* [What you need to do] In the listing below, the lines starting at the line with "Task: Log out using the red Logout link" and ending at the line with "Task: Click text 用户提交找回密码申请 description" are to be output verbatim. Images stay out of the copy.

**** Information shown ****

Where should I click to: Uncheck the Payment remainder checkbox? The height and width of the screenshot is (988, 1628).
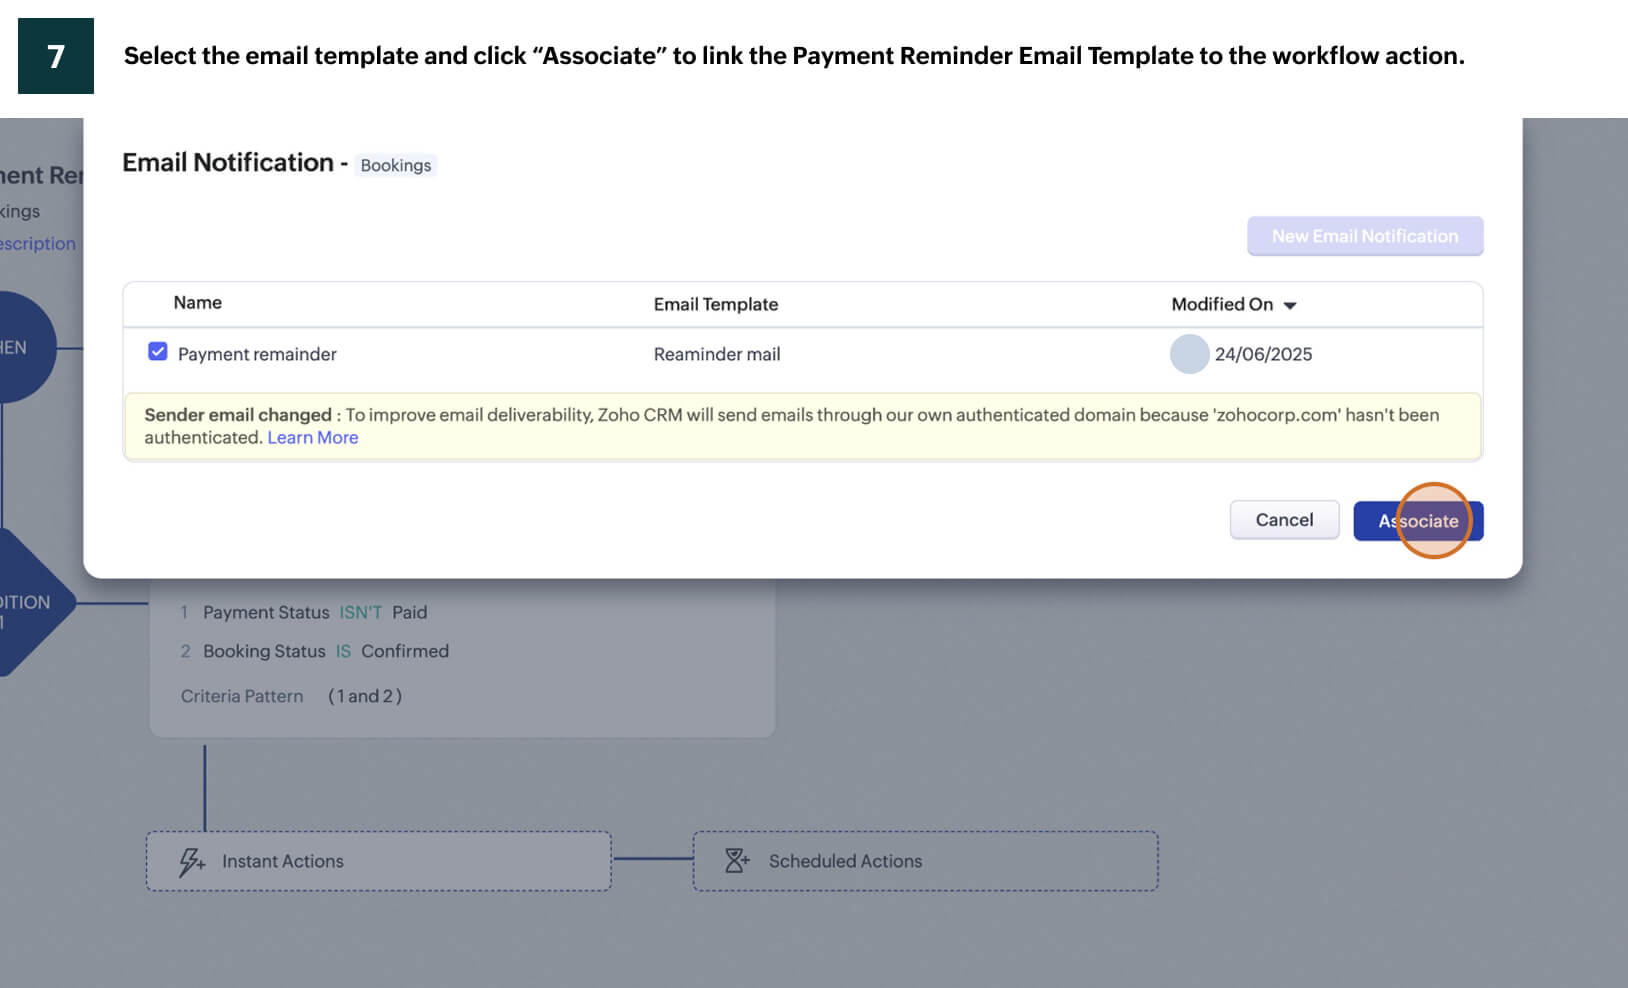click(x=158, y=352)
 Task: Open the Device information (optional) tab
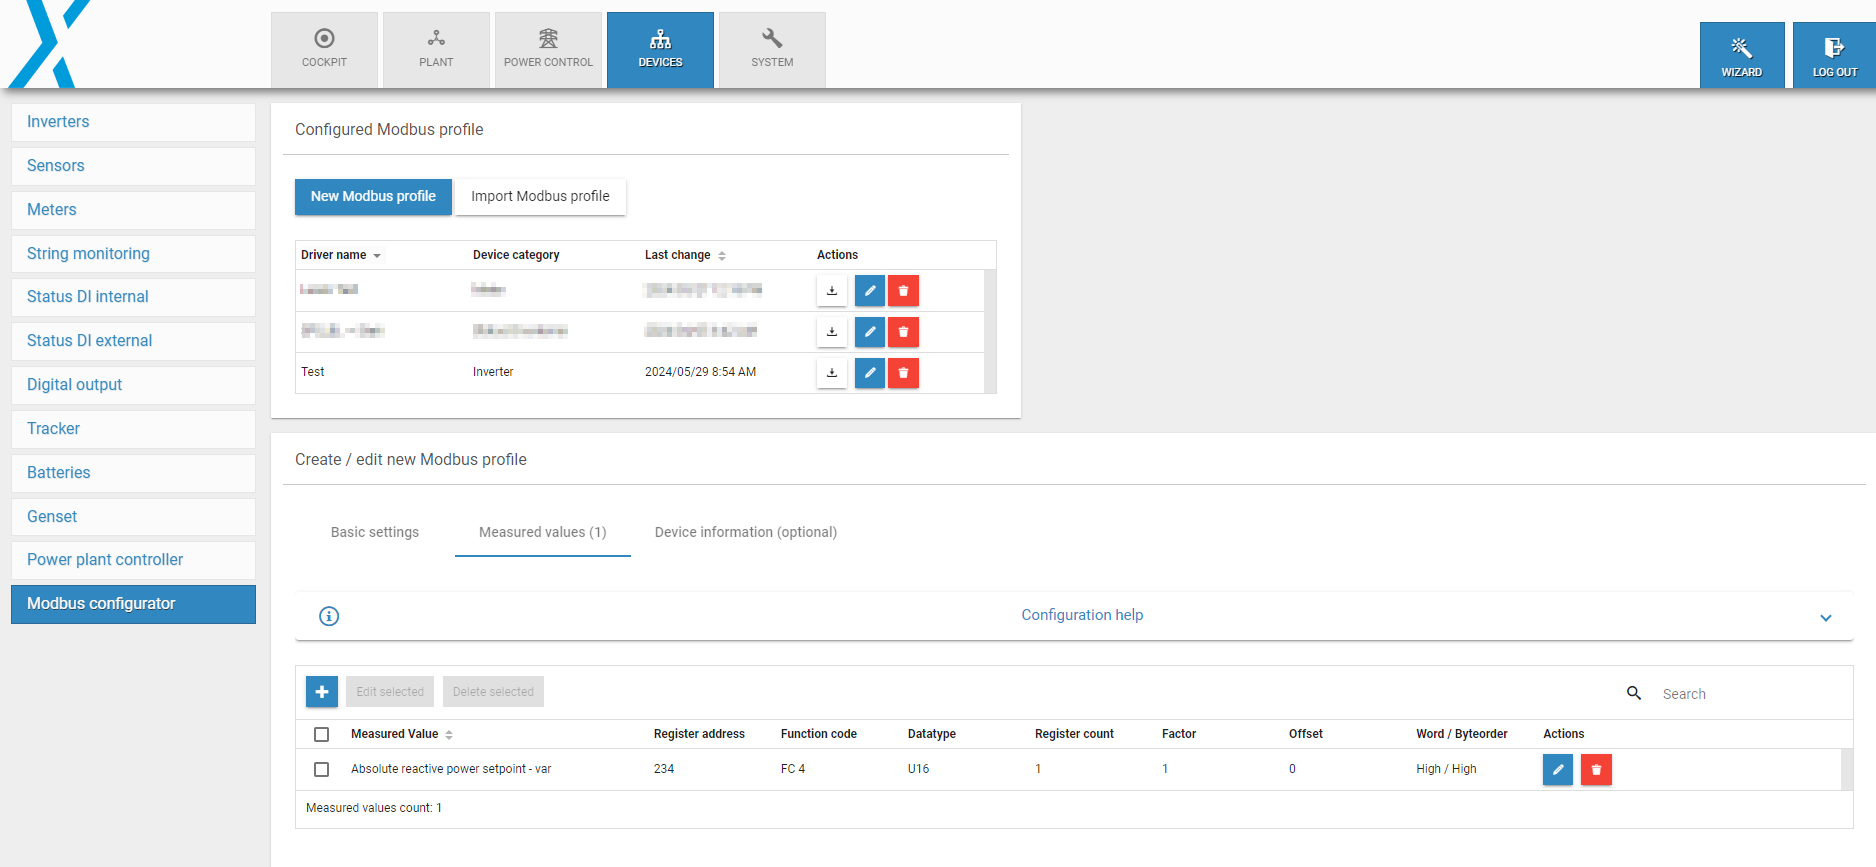click(x=745, y=532)
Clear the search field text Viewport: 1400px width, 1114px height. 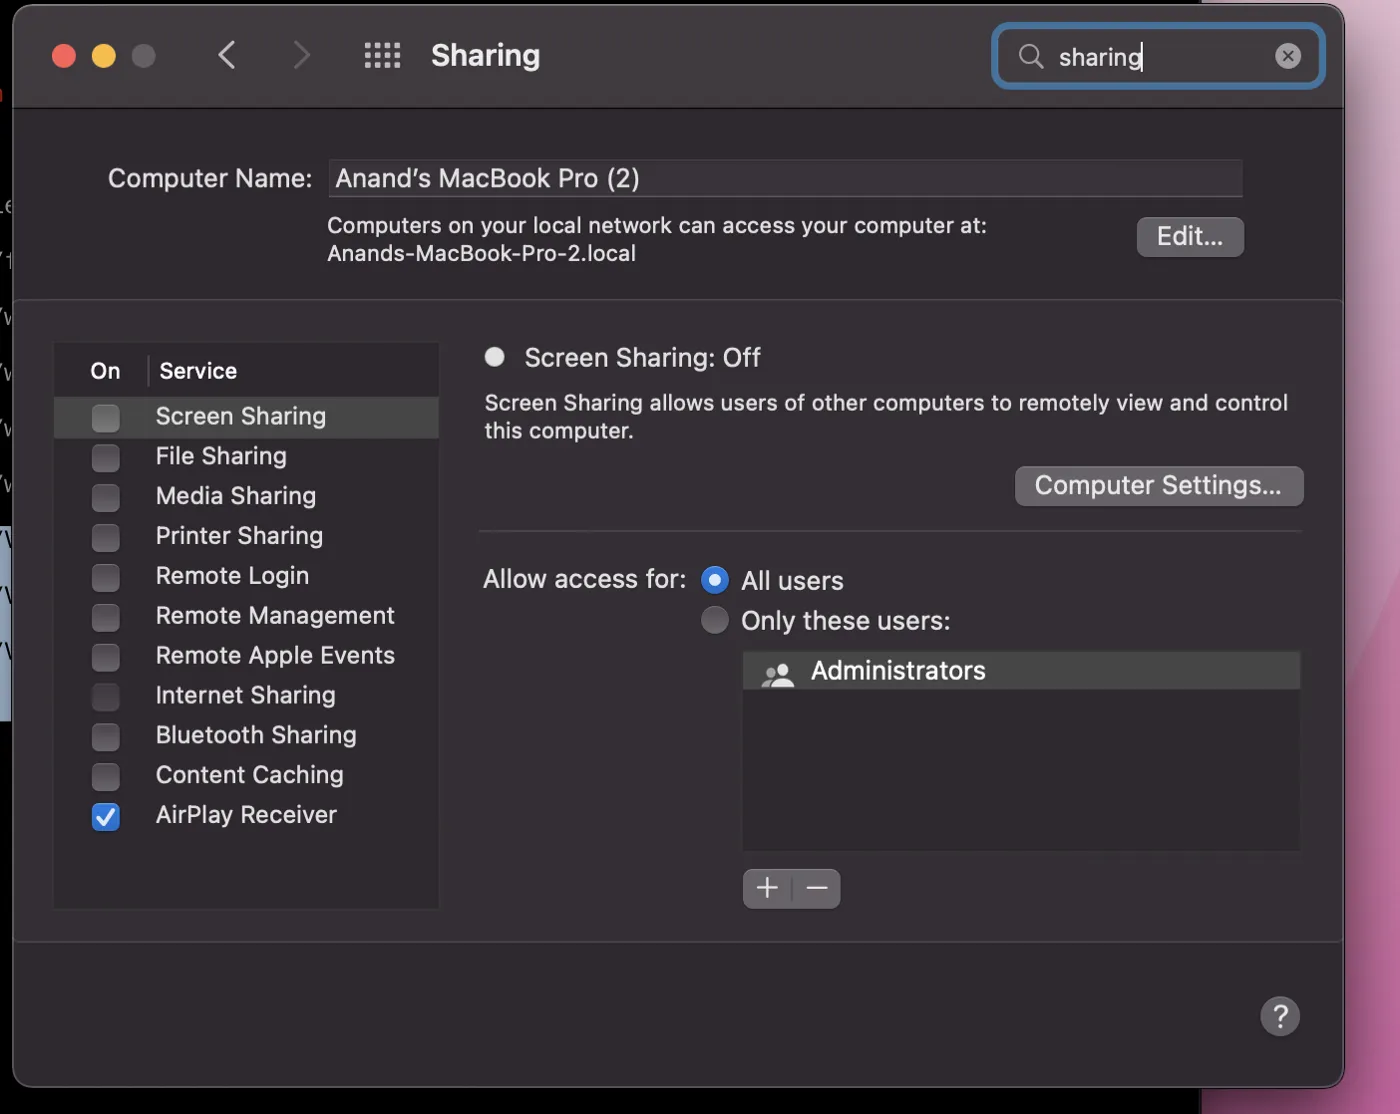[1288, 56]
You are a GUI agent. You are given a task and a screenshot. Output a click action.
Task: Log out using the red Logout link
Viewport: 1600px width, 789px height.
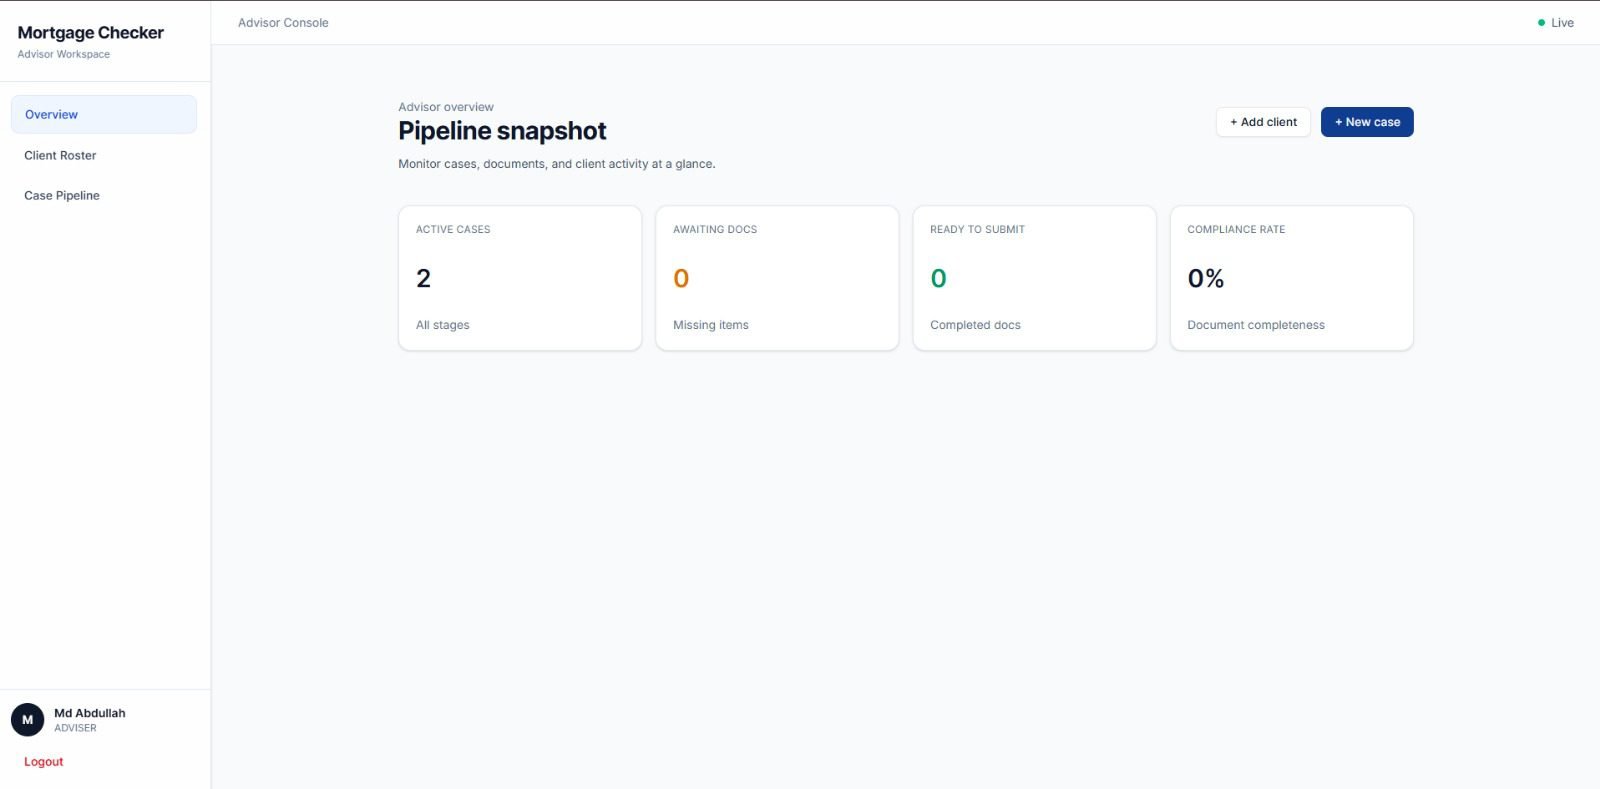point(43,762)
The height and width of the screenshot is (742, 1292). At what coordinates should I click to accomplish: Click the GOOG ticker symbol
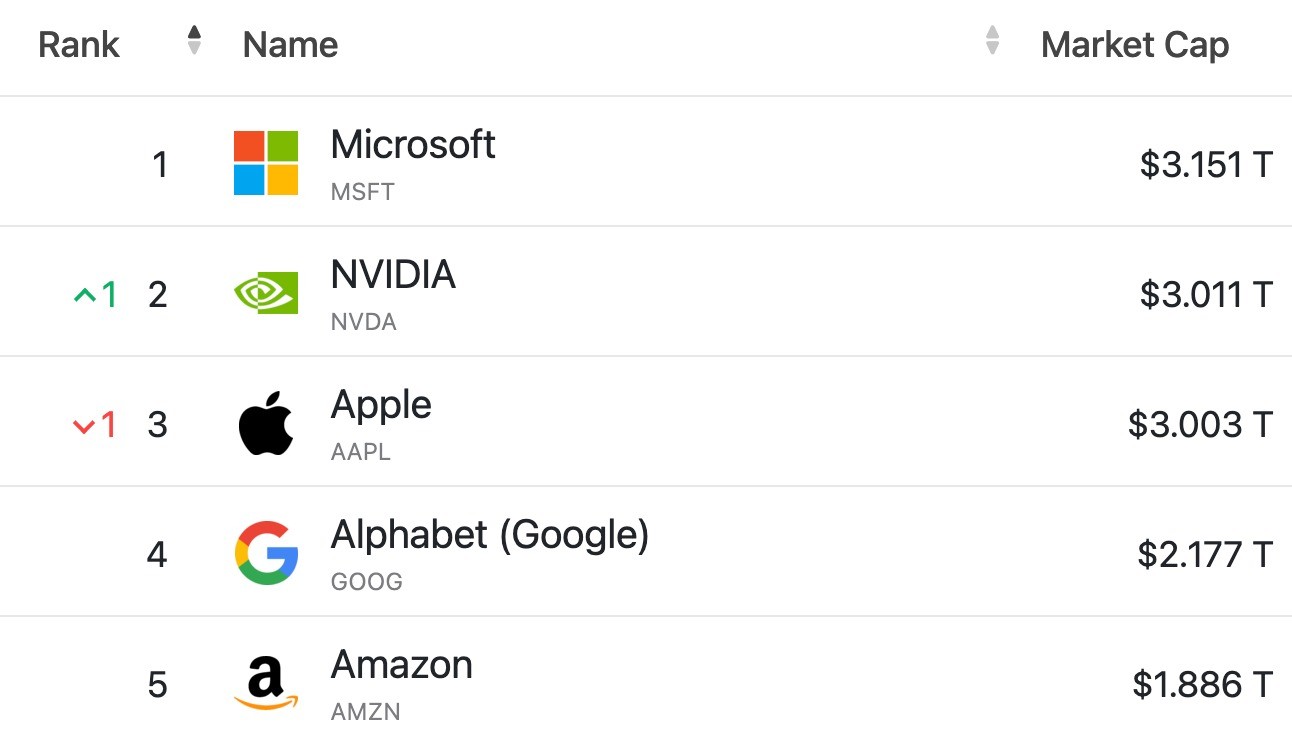367,582
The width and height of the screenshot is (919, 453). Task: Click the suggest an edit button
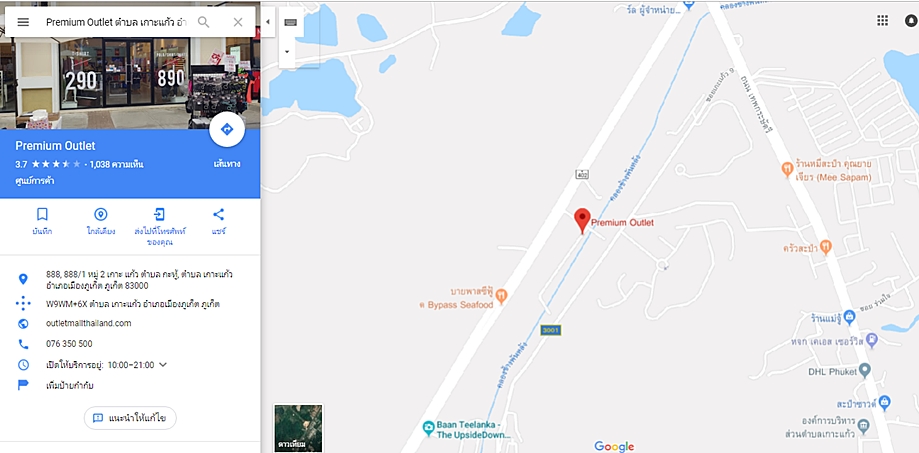tap(130, 418)
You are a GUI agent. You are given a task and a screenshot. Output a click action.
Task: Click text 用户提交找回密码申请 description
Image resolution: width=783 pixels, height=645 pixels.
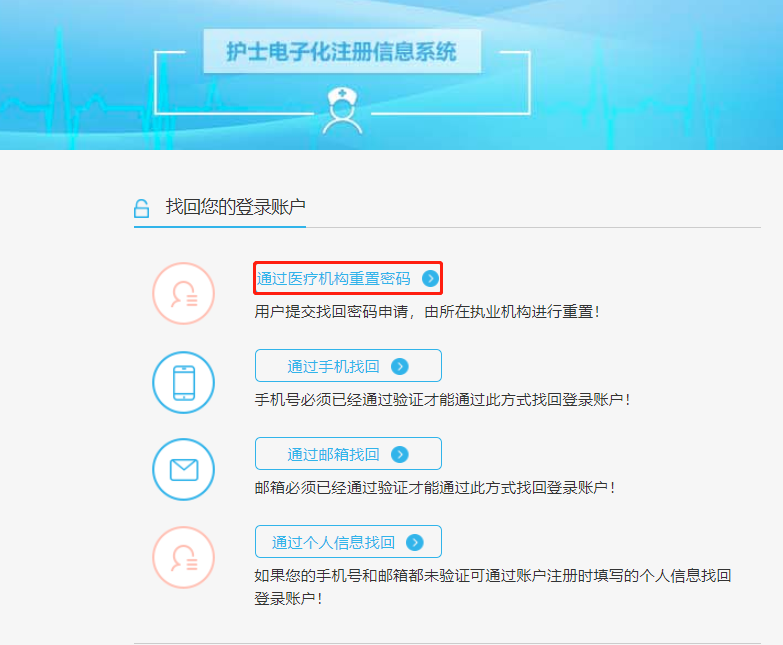pyautogui.click(x=427, y=312)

****

* [Solution to the exercise]
Task: Log out using the red Logout link
Viewport: 1600px width, 789px height.
point(43,762)
The height and width of the screenshot is (742, 1292). At what coordinates should I click to accomplish: Click the GOOG ticker symbol
367,582
The width and height of the screenshot is (919, 453). Task: Click the suggest an edit button
tap(130, 418)
You are a GUI agent. You are given a task and a screenshot. Output a click action.
Task: Click text 用户提交找回密码申请 description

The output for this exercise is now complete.